Tweet Annotation Sensitivity Experiment 2

Beck, Jacob; Eckman, Stephanie; Chew, Rob; Kreuter, Frauke; Ma, Bolei; Kern, Christoph

Published September 14, 2024 | Version v1

Funded research project dataset Metadata-only

Tweet Annotation Sensitivity Experiment 2

1. LMU Munich
2. Munich Center for Machine Learning
3. University of Maryland
4. RTI International

Description

The dataset contains tweet data annotations of hate speech (HS) and offensive language (OL) in five experimental conditions. The tweet data was sampled from the corpus created by Davidson et al. (2017). We selected 3,000 Tweets for our annotation. We developed five experimental conditions that varied the annotation task structure, as shown in the following figure. All tweets were annotated in each condition.

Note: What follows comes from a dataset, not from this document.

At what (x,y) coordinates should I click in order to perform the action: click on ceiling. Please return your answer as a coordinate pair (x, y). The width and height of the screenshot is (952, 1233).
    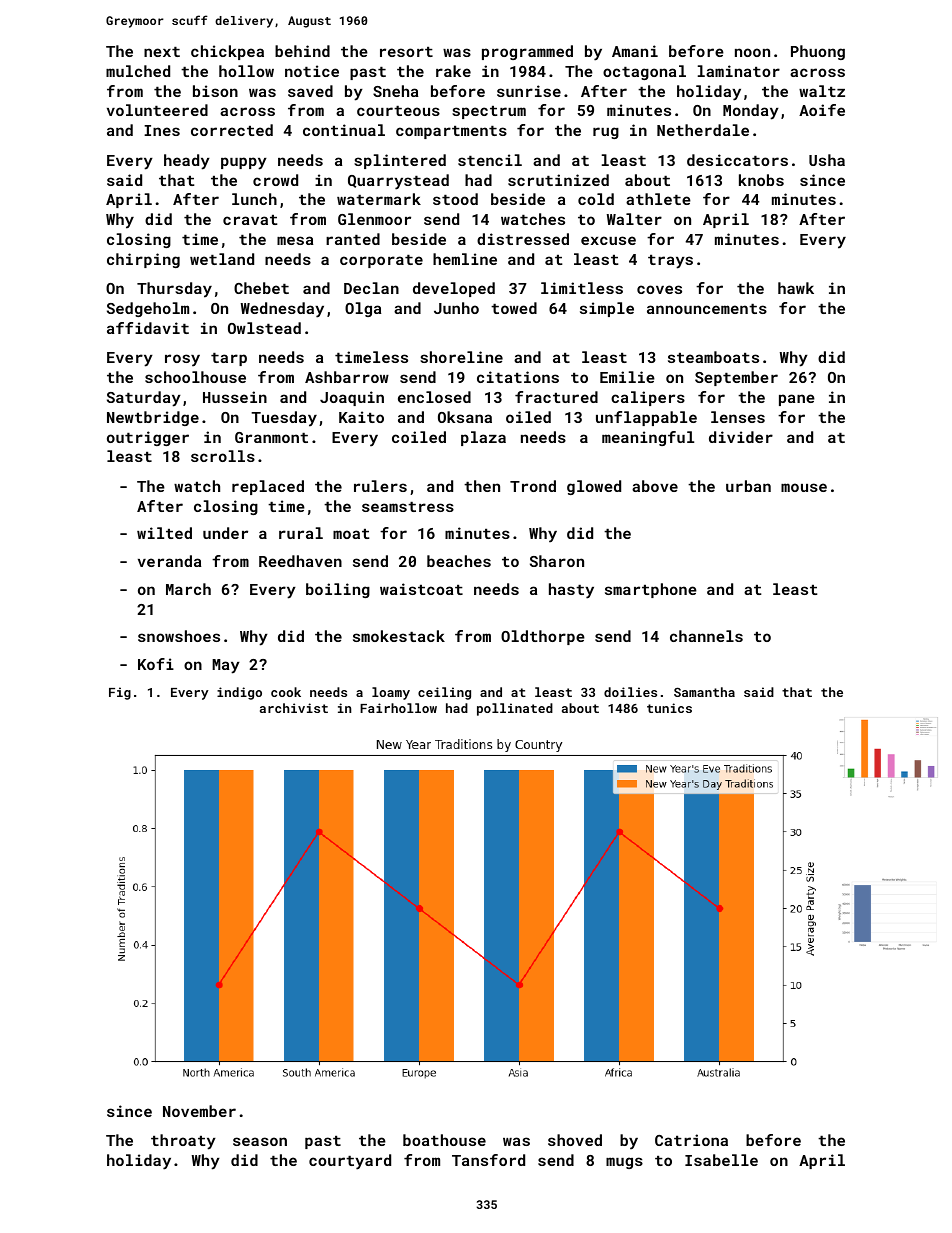
    Looking at the image, I should click on (444, 693).
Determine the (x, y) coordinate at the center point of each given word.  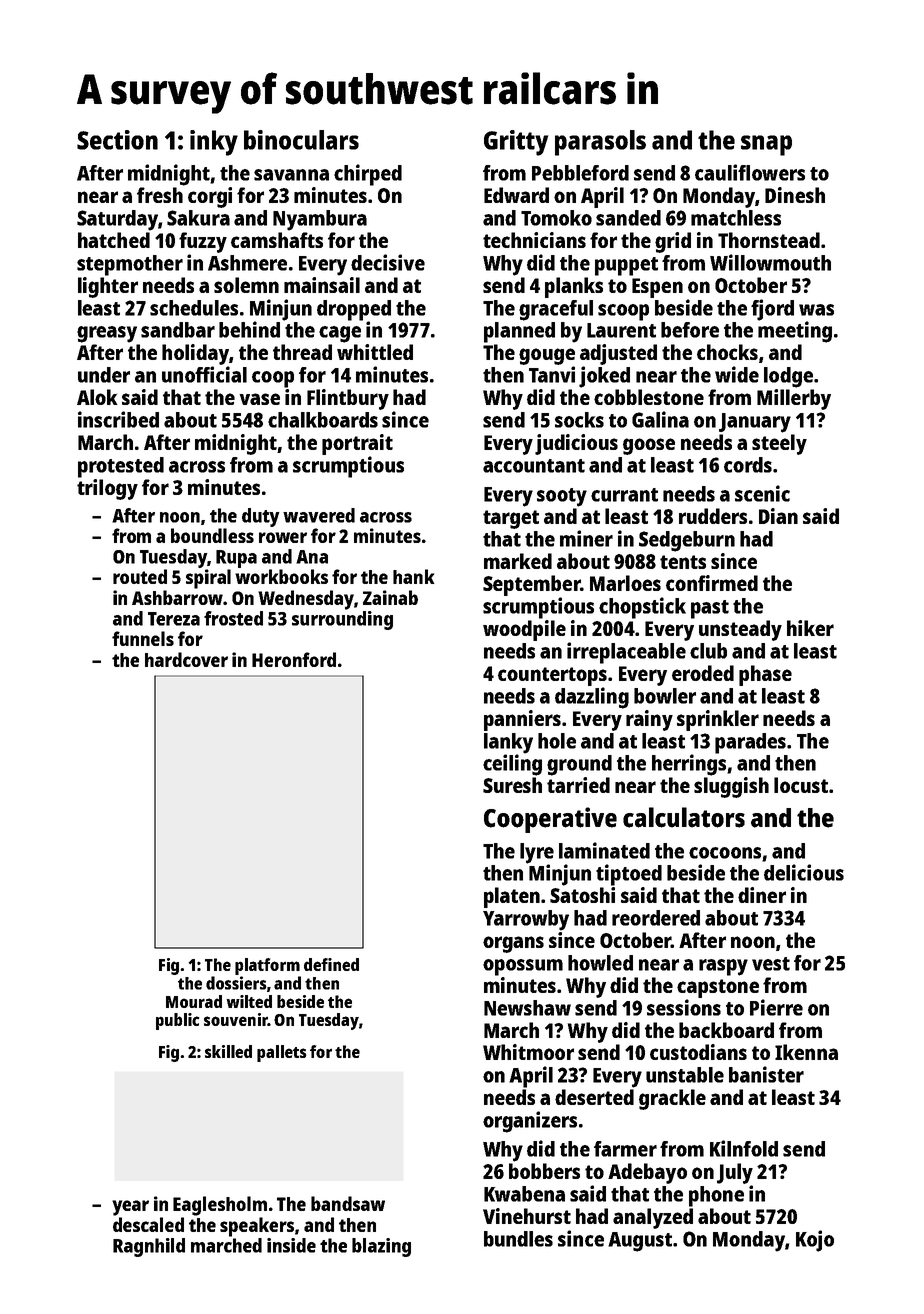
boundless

Condition A presented the tweet and three options on a single screen: hate speech, offensive language, or neither. Annotators could select one or both of hate speech, offensive language, or indicate that neither applied.
Conditions B and C split the annotation of a single tweet across two screens.
- For Condition B, the first screen prompted the annotator to indicate whether the tweet contained hate speech. On the following screen, they were shown the tweet again and asked whether it contained offensive language.
- Condition C was similar to Condition B, but flipped the order of hate speech and offensive language for each tweet.
In Conditions D and E, the two tasks are treated independently with annotators being asked to first annotate all tweets for one task, followed by annotating all tweets again for the second task.
- Annotators assigned Condition D were first asked to annotate hate speech for all their assigned tweets, and then asked to annotate offensive language for the same set of tweets.
- Condition E worked the same way, but started with the offensive language annotation task followed by the hate speech annotation task.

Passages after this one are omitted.